▶ **ACTIONS TO TAKE**
1. List every album or song title named in the passage about the album's release and promotion.
2. Resume the passage about the album's release and promotion after its final sentence.

▶ **TEXT SHOWN**
The album was released at an initial price of Cr$ 3,500.00-4,500.00. Despite the poor critical reception, it was among the best-selling albums of the second week of October, according to a research by InformEstado (from O Estado de S. Paulo) losing only to three international releases (Use Your Illusion I and II, by Guns N' Roses, and Slave to the Grind, by Skid Row).

As part of the album's promotional efforts, MTV aired on 29 September 1991 a 30-minute special homonymous to the album, produced by Conspiração Filmes and directed by Arthur Fontes and Lula Buarque. The special featured images of the album's creation, alternating with making-of images and testimonials of the members.

A video for "Saia de Mim" was going to be aired on TV Globo's Fantástico, but was ultimately aborted due to its scatological lyrics.

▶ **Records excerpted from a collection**
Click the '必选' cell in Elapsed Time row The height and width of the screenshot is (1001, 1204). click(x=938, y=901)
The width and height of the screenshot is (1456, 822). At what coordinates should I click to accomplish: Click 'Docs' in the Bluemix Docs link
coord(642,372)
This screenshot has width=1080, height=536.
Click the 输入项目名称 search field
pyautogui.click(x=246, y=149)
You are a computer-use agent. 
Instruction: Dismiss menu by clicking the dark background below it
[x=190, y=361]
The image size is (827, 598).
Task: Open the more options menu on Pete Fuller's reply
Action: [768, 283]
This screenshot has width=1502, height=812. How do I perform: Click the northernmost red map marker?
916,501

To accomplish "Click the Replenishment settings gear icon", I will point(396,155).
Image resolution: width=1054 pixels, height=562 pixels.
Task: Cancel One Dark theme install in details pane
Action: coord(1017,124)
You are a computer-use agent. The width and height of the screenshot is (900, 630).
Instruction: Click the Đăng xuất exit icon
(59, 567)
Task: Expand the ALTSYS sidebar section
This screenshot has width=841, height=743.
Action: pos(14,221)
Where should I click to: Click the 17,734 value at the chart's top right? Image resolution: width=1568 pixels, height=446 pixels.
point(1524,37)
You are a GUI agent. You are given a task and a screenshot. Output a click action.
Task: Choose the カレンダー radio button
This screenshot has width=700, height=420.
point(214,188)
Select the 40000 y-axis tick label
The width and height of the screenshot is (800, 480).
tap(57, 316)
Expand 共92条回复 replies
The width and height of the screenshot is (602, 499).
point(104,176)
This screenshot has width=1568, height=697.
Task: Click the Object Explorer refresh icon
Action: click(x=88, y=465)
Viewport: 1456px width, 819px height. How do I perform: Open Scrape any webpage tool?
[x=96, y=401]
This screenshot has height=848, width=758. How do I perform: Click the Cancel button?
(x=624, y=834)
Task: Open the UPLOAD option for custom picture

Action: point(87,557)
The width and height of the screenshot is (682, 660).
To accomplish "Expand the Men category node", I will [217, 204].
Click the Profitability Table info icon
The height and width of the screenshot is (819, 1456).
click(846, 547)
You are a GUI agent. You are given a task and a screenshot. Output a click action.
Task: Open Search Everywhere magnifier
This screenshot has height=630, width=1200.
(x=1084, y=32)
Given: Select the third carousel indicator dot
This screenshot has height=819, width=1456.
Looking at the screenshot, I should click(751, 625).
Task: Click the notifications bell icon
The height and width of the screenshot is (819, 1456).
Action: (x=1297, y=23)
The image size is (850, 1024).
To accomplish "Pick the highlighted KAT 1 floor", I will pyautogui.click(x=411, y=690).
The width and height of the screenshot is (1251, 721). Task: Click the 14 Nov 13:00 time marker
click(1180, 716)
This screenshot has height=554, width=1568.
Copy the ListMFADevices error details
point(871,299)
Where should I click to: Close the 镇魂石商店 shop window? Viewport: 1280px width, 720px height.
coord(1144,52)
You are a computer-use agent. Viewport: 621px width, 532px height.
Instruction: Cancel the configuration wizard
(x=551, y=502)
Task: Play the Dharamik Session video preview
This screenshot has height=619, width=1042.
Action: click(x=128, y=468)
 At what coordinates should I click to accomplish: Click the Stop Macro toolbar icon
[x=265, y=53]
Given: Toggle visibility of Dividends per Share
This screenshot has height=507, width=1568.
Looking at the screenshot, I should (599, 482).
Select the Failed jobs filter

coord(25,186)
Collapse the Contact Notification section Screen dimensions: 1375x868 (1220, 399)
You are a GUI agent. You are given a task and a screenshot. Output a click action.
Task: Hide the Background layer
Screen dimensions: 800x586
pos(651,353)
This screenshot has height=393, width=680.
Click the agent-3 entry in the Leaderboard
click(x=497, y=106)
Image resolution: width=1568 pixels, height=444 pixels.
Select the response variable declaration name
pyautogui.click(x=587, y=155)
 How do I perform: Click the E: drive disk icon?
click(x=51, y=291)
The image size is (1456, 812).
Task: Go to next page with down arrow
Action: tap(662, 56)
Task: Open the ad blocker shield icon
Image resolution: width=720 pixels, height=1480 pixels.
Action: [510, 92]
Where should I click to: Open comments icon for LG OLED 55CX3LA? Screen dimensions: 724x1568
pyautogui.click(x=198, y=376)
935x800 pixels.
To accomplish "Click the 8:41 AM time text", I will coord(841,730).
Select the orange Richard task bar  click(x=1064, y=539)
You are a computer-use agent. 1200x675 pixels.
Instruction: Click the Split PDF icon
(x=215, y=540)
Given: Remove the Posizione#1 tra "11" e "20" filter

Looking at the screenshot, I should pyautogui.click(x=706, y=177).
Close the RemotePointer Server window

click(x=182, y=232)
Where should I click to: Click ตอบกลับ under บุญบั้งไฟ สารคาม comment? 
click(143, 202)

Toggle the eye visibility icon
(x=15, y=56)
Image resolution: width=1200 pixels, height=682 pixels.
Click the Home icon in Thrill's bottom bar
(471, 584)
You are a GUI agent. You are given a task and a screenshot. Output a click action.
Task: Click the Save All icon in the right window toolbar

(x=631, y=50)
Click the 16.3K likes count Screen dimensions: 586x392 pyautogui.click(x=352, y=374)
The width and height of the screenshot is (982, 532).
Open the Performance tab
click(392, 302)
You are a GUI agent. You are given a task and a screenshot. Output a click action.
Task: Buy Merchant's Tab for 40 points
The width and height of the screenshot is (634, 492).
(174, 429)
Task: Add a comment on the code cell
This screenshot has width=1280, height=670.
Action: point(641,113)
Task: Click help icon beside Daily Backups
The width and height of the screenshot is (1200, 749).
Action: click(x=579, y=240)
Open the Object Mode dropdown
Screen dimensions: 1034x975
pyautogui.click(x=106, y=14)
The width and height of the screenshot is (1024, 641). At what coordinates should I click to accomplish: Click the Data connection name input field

▶ **ANSWERS PER TASK**
1.
Use Your Illusion I
Use Your Illusion II
Slave to the Grind
"Saia de Mim"

2.
In 2021, Reis said that, during a show of the band in the countryside of São Paulo state, one member of the audience threw a dead rabbit onto the stage. The shocking image was, for him, representative of the public shift the band would witness as they changed their sound for a more aggressive one.

== Reception ==
=== Critical reception ===

Writing for O Estado de S. Paulo, Marcel Plasse considered it the worst post-Cabeça Dinossauro Titãs album. He praised the instrumental parts, which he called a "cocktail of Rolling Stones, Led Zeppelin, Doors, Faith No More, Bad Brains, U2 and Brazilian punk". However, he said vocals were too clean and resulted in a "disaster mix". He also criticized the lyrics, pointing them as repetitive (he even counted how many times certain words were repeated throughout every track) and associating them with concretism, a movement that he dismissed as "foolishness".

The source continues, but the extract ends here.